WORK ITEM - Everything from the line with "The height and width of the screenshot is (382, 806)." to the end of the entries should be set down exactly, except the pictures.

SOURCE DATA -
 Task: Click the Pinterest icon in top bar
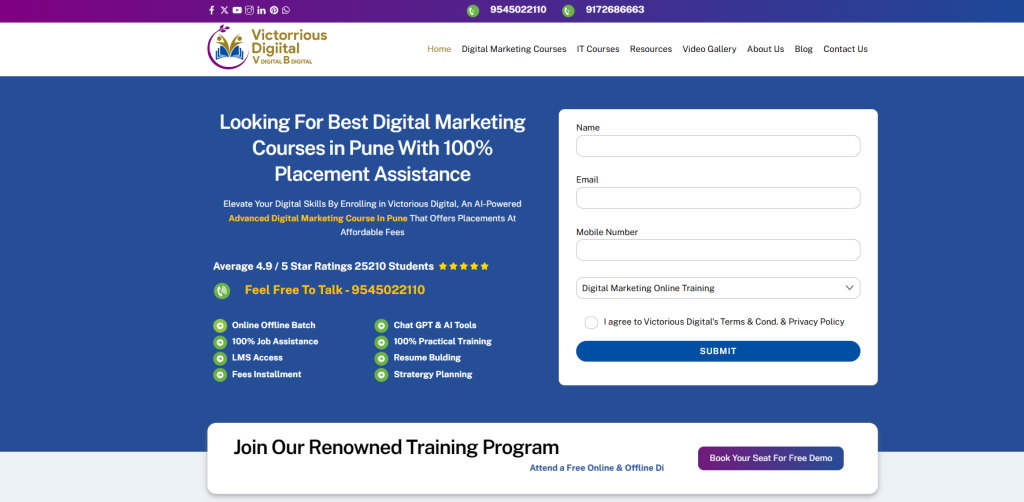click(x=274, y=10)
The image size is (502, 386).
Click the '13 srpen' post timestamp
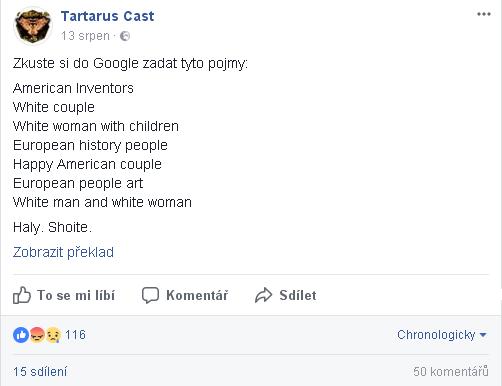[x=85, y=36]

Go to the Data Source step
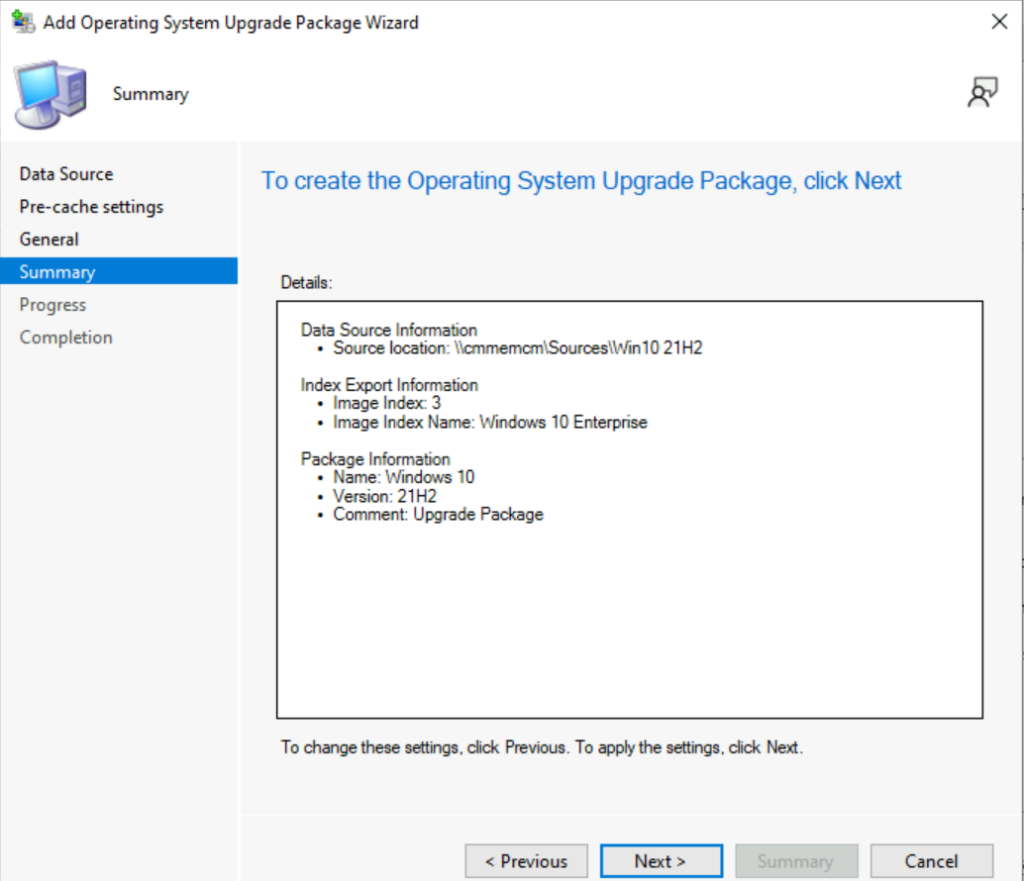coord(66,174)
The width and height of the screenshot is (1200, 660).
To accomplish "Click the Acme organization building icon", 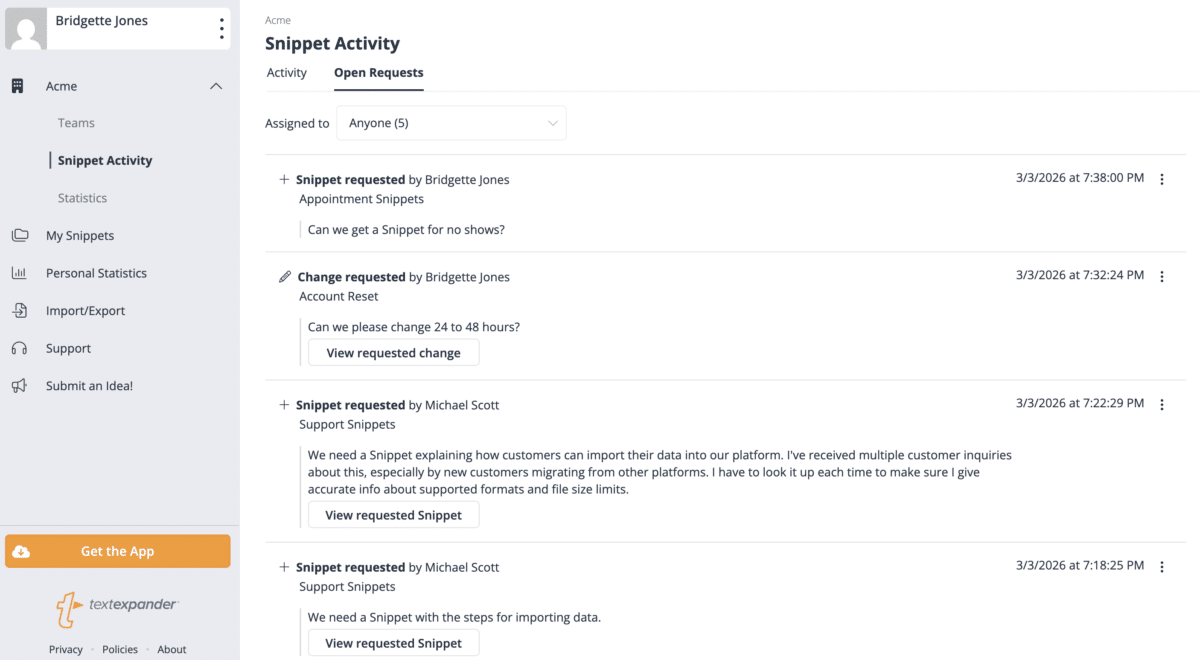I will (18, 86).
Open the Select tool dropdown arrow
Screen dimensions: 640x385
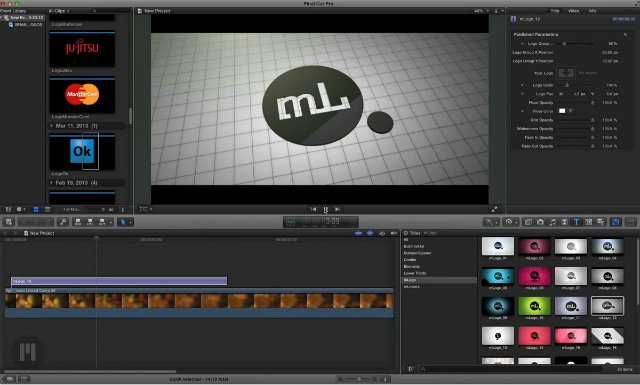coord(131,223)
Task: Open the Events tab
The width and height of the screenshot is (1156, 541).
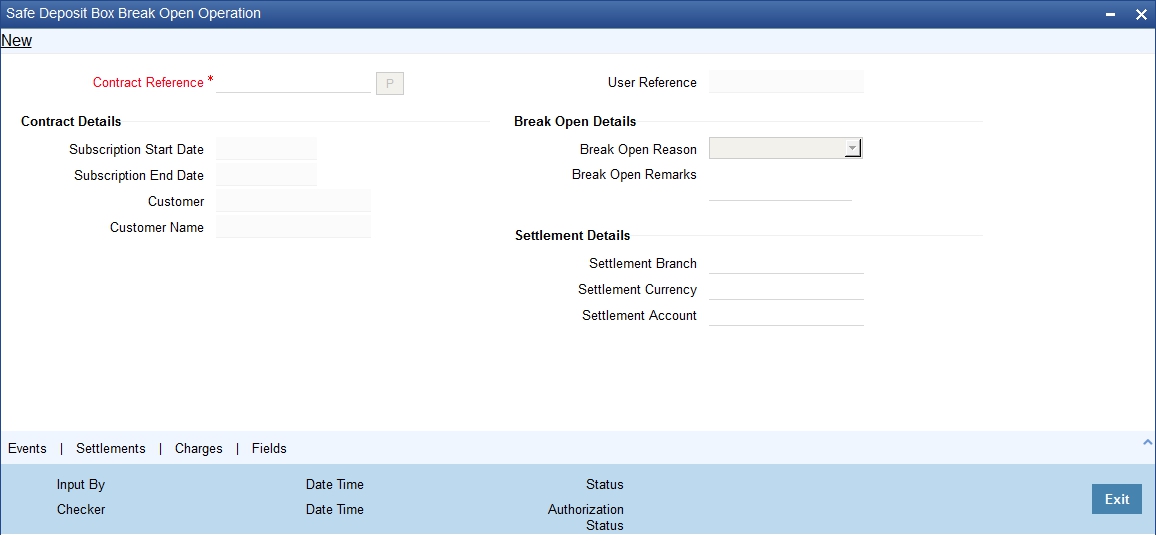Action: [x=27, y=448]
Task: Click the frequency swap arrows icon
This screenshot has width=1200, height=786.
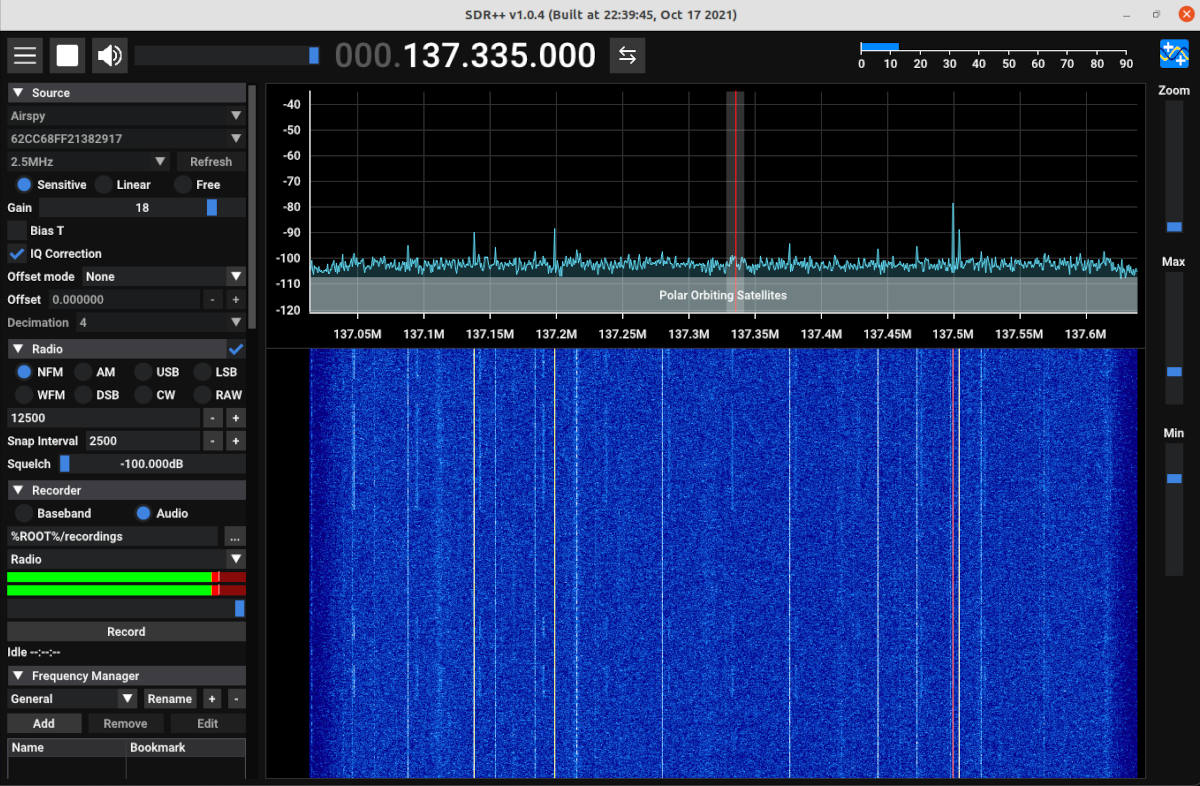Action: tap(627, 56)
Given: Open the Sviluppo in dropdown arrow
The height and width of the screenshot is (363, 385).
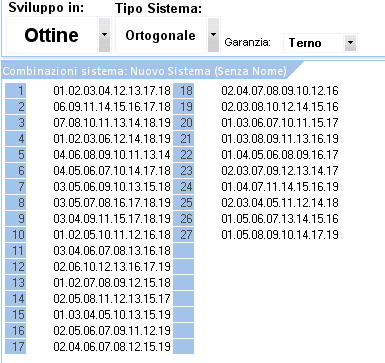Looking at the screenshot, I should coord(104,35).
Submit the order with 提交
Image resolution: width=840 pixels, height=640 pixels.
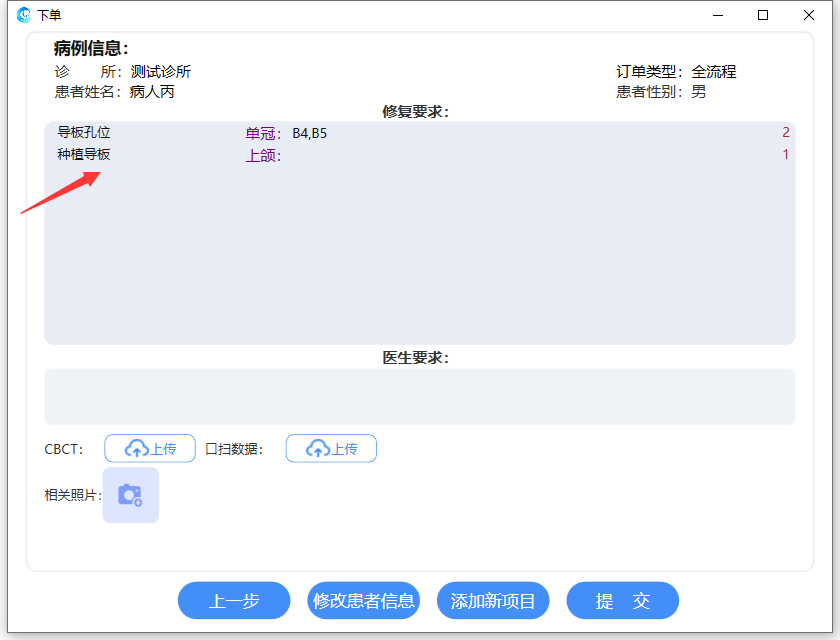pyautogui.click(x=622, y=601)
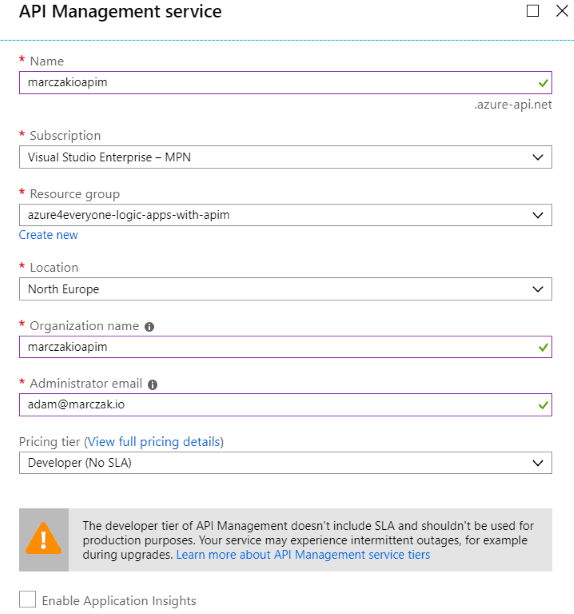Enable Application Insights checkbox
The width and height of the screenshot is (574, 614).
(x=27, y=600)
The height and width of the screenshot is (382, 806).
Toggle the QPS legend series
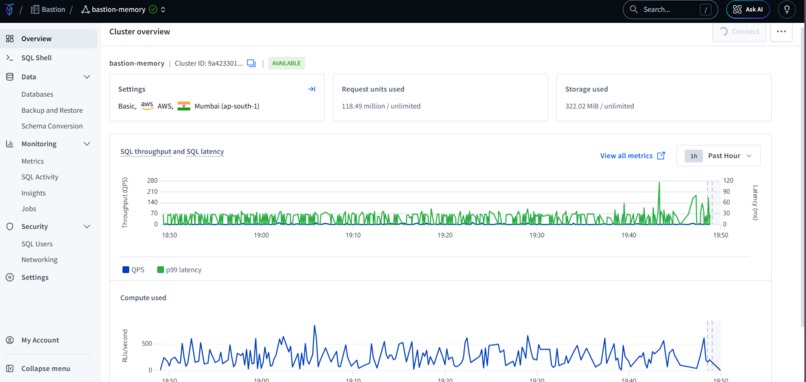[133, 269]
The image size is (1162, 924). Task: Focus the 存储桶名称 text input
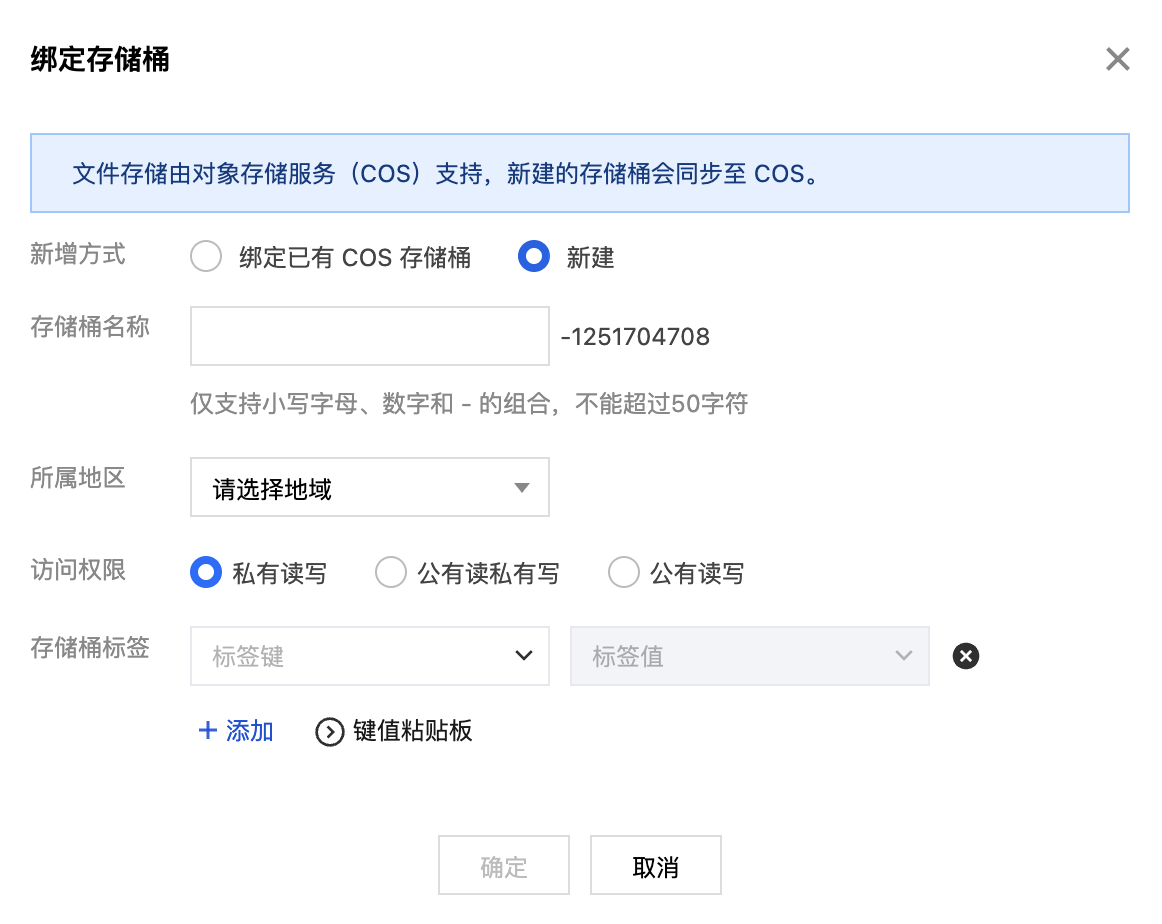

RESULT -
The height and width of the screenshot is (382, 806).
Toggle the QPS legend series
[133, 269]
The image size is (1162, 924). Task: Focus the 存储桶名称 text input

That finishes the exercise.